This presentation will give an overview of the history and influence of art & technology and provide examples of how the arts have, can, and must continue to play a critical and instrumental role in the development of science, technology, and culture.
Art and technology has a long history in the visual arts, but never a comfortable one. CP Snow explained the absence of a common language in The Two Cultures, acknowledging the differences of understanding between the arts and sciences, and decades of exposure to additional insight has provided little additional empathy, in the broader art world, for the progressive, linear logic of science and technology or, in broader society, for the heartfelt intuitive emotion of the arts.
However, the advent of the industrial, digital, and information ages, along with the quickly consuming Nuclear, Biological, and Chemical revolution often associated with the emergence of nanotechnology pose issues and questions we can no longer afford to ignore.
Contemporary artists have moved into the realms of digital manipulation, space development, nanotechnology, and it is getting harder to tell, in a new Renaissance, where one discipline stops and another starts. Astronautics, bioengineering, cybernetics, and mathematics all offer compelling changes in our way of life that are too interesting and/or too potentially dangerous to ignore. Albert Einstein, Richard Feynman, Stephen Hawking, and recently Bill Joy have all heralded the wonders, and potential consequences, of scientific and technological progress.
What role should the artist play? Should we trust the determinations of the societal implications of laser light, miniaturization, space exploration, the Large Hadron Accelerator, and the very notion of seeing solely to science and technologists? Should we ignore the technological inventions that ease and enhance our work – acrylic paint, digital manipulation, and responsive environments? Just as significantly, should we evaluate from a point of ignorance and naiveté, or seek an informed position about what is transpiring and what it means for culture?

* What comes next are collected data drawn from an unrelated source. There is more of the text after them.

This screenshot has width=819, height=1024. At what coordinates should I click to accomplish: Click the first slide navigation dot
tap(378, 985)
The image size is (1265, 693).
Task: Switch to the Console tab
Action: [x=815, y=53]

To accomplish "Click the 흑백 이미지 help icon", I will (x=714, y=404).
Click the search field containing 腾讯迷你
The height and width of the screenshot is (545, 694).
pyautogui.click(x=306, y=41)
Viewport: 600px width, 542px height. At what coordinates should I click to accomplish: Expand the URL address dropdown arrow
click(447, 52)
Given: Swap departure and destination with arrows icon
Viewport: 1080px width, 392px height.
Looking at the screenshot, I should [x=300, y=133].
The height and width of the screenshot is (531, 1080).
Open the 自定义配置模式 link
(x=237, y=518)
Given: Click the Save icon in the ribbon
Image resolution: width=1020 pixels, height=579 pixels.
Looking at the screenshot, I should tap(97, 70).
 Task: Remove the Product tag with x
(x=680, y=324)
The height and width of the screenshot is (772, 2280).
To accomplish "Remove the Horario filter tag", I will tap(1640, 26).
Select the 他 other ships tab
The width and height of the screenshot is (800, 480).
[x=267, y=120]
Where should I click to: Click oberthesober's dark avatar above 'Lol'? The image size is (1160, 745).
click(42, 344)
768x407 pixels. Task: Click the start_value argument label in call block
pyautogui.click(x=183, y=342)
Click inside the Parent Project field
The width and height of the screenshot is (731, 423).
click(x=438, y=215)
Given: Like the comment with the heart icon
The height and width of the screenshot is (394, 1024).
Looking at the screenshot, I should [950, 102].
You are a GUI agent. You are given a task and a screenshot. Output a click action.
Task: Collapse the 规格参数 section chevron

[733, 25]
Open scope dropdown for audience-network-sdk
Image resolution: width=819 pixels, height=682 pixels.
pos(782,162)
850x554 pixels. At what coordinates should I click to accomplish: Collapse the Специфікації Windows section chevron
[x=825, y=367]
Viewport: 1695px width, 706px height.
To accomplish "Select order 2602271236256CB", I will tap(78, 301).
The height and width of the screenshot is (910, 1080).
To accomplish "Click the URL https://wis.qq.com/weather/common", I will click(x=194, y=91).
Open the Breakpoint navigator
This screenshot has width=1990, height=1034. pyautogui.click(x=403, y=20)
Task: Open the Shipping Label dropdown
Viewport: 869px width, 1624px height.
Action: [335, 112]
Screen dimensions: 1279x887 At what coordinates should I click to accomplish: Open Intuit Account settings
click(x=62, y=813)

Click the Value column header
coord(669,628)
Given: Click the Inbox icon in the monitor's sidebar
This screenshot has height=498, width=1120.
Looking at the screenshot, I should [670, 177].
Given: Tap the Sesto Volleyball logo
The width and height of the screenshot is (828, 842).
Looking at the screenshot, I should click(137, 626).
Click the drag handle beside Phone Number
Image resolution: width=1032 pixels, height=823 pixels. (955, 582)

The rapid emergence of science effects every aspect of our lives, should be the observational substance of contemporary art, and begs for some method of social measure, evaluation, leadership, and mediation - to an ever curious and increasingly technologically alienated public. It is affecting the way we see, the way we communicate, and will affect the way we lead our lives.
The presentation will offer up-to-date examples of the rapidly evolving science and technology that is changing our world and models of the art that can and will influence and balance our future.
Professor of Art/Member of the NanoCenter, University of South Carolina
Chris Robinson is a professor of art and member of the nanoCenter at the University of South Carolina. He has produced artworks and installations about science and technology throughout his career in subjects ranging from laser light, the early use of computers in the arts and 3D computing, space development, scientific exploration, and recently as a US National Science Foundation funded principal investigator on interdisciplinary teams exploring the societal implications of nanotechnology and bio/nano mechanics. His work is presented and exhibited throughout the United States and Europe at scholarly conferences, museums, and in related publications.